Roberto Casín. EL NUEVO HERALD
Vaya paisaje que nos adorna el horizonte. Todavía no sabemos a ciencia exacta quiénes van a disputarse en noviembre el derecho a ejercer otros cuatro años la presidencia. Aún restan meses para el veredicto en las urnas, pero ya el dinero ha empezado a hacer de las suyas, detrás de cada cartel, de cada anuncio en la radio o la televisión, desnudando miserias o pintando hermosuras al pasaporte político de los aspirantes. Y también denigrando o enalteciendo al actual titular del cargo.
Por más de medio siglo, a las corporaciones y gremios se les impidió gastar a chorros los dólares para apoyar u oponerse a quienes competían por un puesto público en el país. Pero hace dos años la Corte Suprema borró la regla de golpe y porrazo, y ahora unas y otros tienen casi absoluta libertad para mostrar en plata su generosidad o animadversión con un candidato.
El fallo anuló incluso una ley que era parte de las normas de financiamiento de campañas, en su tiempo respaldada por demócratas y republicanos, y que prohibía que las corporaciones usaran su influencia económica para interferir directamente en los procesos electorales pagando anuncios publicitarios para apuntalar a amigos o para demoler a adversarios en las últimas semanas de la lid electoral.
El resultado es patético: los que le tienen inquina al gobierno, los que lo idolatran, los que promueven leyes nuevas que beneficiarían sus intereses particulares, los que ya sacaron la cuenta de los beneficios que les aportaría el triunfo de tal o más cual político, disfrutan de entera libertad para emplear su poder económico como artillería de grueso calibre. Dicho a las claras, millones de dólares para persuadir a la gente a que vote como ellos quieren o que castiguen a quienes no son de su agrado.
No hay oficina de campaña electoral que admita estar recibiendo dinero en contribuciones a cambio de futuros favores políticos. Más les vale. ¿Quién dice lo cierto? ¿Quién no? Eso nadie lo sabe. La guerra de las influencias se libra a puertas cerradas y con guantes. No deja huellas. Es más, las nuevas reglas protegen a los donantes con el anonimato cuando canalizan los fondos a través de sociedades corporativas. Las trazas del dinero son casi inextricables.

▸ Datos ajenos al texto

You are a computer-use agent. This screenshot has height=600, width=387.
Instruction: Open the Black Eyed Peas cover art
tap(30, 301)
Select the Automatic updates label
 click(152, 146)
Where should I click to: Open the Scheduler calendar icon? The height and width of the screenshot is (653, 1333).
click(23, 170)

Una reciente investigación hecha por reporteros de la agencia Associated Press resulta reveladora. La pesquisa halló, entre otras muchas menudencias, que una firma del sector energético que donó un millón de dólares a uno de los candidatos, también pagó cabilderos en el Congreso para impulsar intereses mineros y una propuesta de canje de tierras con el gobierno federal.
Otra compañía de casinos operada por un magnate que dio 11 millones de dólares a uno de los contendientes a la Casa Blanca niega haber actuado mal en el pasado, pero es objeto de una investigación por parte del Departamento de Justicia debido a posibles violaciones de una ley de prácticas internacionales corruptas.

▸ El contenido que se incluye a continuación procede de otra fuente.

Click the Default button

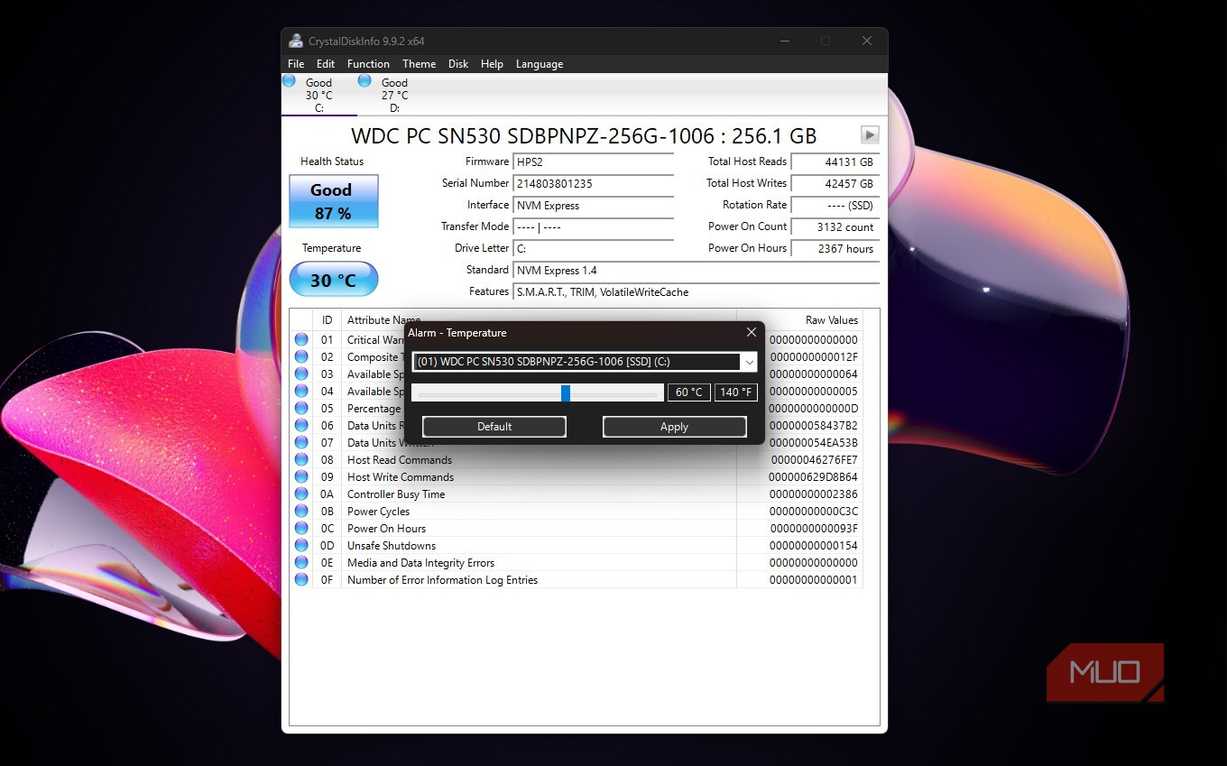[x=494, y=427]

Las donaciones fluyen a través de los llamados comités de acción política, los notorios “pac”, con chequeras de múltiples guarismos. Según la ley, pueden apoyar al candidato de su preferencia. Eso sí, sin coordinar directamente las contribuciones con ellos o con sus equipos de campaña. Aunque nadie se traga la píldora de que los acaudalados donantes se sienten más motivados por amor cívico que por intereses personales.

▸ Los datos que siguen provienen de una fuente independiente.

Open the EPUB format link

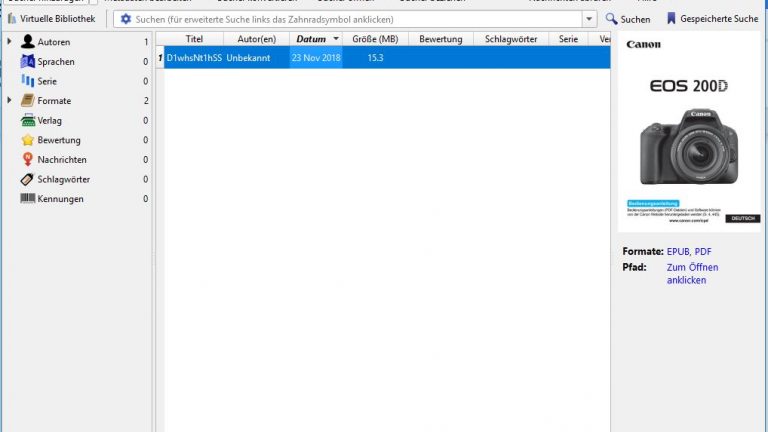coord(678,251)
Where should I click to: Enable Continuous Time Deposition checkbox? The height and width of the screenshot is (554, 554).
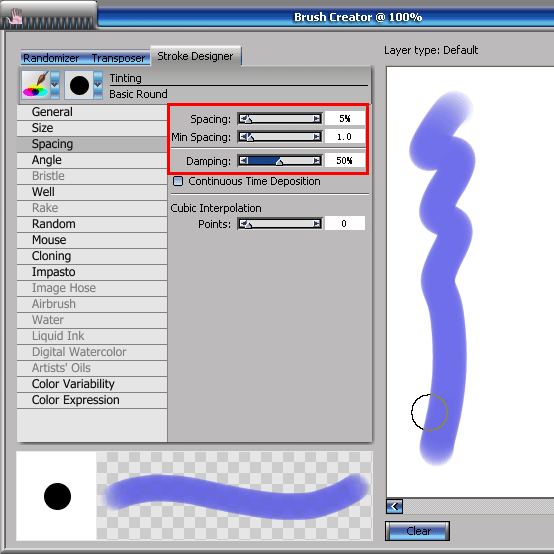click(x=178, y=181)
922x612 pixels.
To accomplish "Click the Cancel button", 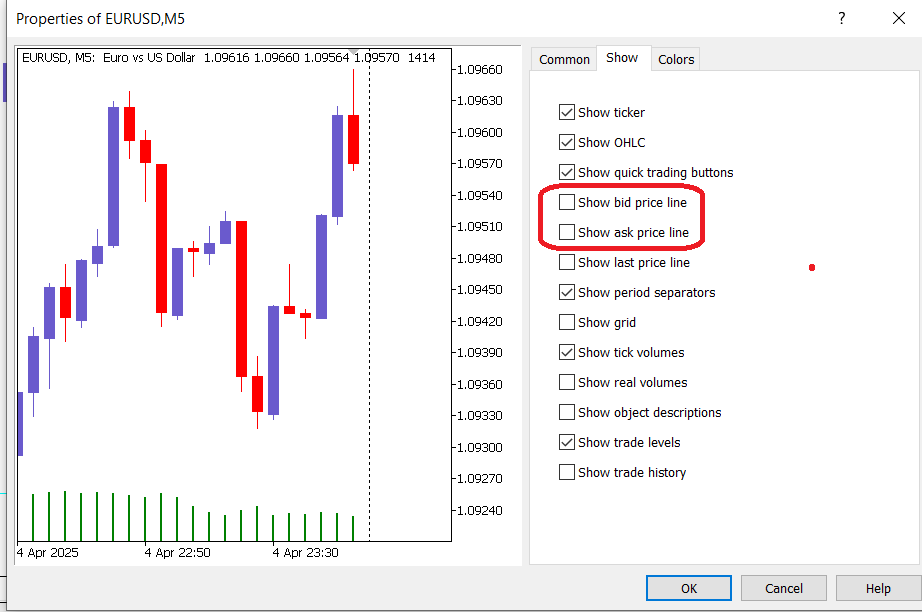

El problema está en que con la política y el dinero sucede como con el tocino y el chocolate. La mezcla es indigesta. Y mientras los electores no tienen luego más remedio que echar mano a un purgante, la mayoría de los candidatos se contentan con una idea fija: quizás no sea hermoso ni muy heroico ir al infierno, pero en todo caso vale la pena prepararse para hacer el viaje con los bolsillos llenos.